Il y a deux semaines, nous apprenions que Naoual Hamdani, candidate aux élections communales sur la liste PS de Catherine Moureaux, quittait le navire pour rejoindre la N-VA. À peine quelques jours plus tard, des individus l'ont appelée de manière anonyme sur son téléphone privé pour l'insulter. Depuis, insultes et menaces sont devenus son lot quotidien et elle reçoit le même genre d'appel presque tous les soirs auxquels elle raccroche directement.

"Le 21 septembre, un individu m'a appelée en appel anonyme. J'ai décroché, et cette personne a commencé à m'insulter.
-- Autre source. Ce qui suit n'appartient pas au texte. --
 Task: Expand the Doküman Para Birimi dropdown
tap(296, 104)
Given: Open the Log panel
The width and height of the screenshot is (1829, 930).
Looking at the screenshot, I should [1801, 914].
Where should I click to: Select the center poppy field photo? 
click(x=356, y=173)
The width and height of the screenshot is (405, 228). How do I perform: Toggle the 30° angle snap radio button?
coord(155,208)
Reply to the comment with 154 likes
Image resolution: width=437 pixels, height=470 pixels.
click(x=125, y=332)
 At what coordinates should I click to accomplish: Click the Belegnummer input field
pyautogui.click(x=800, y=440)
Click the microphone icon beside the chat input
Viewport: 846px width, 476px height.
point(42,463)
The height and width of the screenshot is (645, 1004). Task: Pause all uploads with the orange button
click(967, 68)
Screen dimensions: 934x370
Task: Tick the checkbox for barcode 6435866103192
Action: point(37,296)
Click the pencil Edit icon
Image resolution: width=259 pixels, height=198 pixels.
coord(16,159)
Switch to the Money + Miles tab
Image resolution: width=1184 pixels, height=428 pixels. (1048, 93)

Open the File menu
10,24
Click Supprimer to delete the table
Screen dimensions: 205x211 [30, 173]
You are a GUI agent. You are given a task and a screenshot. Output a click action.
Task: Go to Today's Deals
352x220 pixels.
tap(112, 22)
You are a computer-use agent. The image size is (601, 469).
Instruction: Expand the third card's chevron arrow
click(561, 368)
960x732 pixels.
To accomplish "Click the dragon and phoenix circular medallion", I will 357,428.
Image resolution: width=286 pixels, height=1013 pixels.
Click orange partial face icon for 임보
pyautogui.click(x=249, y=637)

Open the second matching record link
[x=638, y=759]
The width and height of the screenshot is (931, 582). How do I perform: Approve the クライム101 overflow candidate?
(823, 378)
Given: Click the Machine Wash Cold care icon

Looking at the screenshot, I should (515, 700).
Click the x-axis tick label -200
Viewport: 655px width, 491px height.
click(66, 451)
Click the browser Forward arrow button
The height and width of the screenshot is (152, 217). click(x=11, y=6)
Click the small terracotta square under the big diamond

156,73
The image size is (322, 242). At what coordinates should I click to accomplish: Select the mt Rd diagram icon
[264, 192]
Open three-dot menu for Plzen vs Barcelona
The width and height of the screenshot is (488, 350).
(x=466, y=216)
J'ai donc raccroché immédiatement. Il m'a rappelée directement après mais je n'ai pas répondu. Il m'a laissé un message vocal plein de haine", a-t-elle expliqué à la zone de police ouest (Molenbeek, Berchem, Ganshoren, Jette et Koekelberg). Un message enregistré qui constitue une preuve accablante de ce qu'explique la candidate. 

"Je reçois des appels presque tous les soirs. Toujours quelqu'un qui appelle depuis un numéro masqué. Je reçois des menaces et des insultes par rapport à mon changement de parti. Pourtant nous sommes dans un pays démocratique!", déplore la comptable de profession qui figure en 6e position sur la liste de la N-VA, tirée par Laurent Mutambayi.

Outre des propos grossiers laissant insinuer qu'elle devrait aller trainer du côté de la rue d'Aerschot, l'interlocuteur qui a laissé un message s'en prend personnellement à elle, notamment avec un "attends que je t'attrape, sale p*". Naoual Hamdani explique aussi qu'une personne l'a aussi abordée dans la rue, la traitant notamment de "raciste" et de "vendue".

Mais cette situation n'a pas l'air d'impressionner la principale intéressée. "Je vais continuer mon combat, c'est mon choix, mes convictions, je ne vais pas baisser les bras", annonce-t-elle. "Je m'attendais a recevoir des réactions mais je ne pensais pas que ce serait avec autant de haine et de méchanceté gratuite", continue-t-elle. Et de conclure: "Ils ne m'impressionnent pas et je continuerai."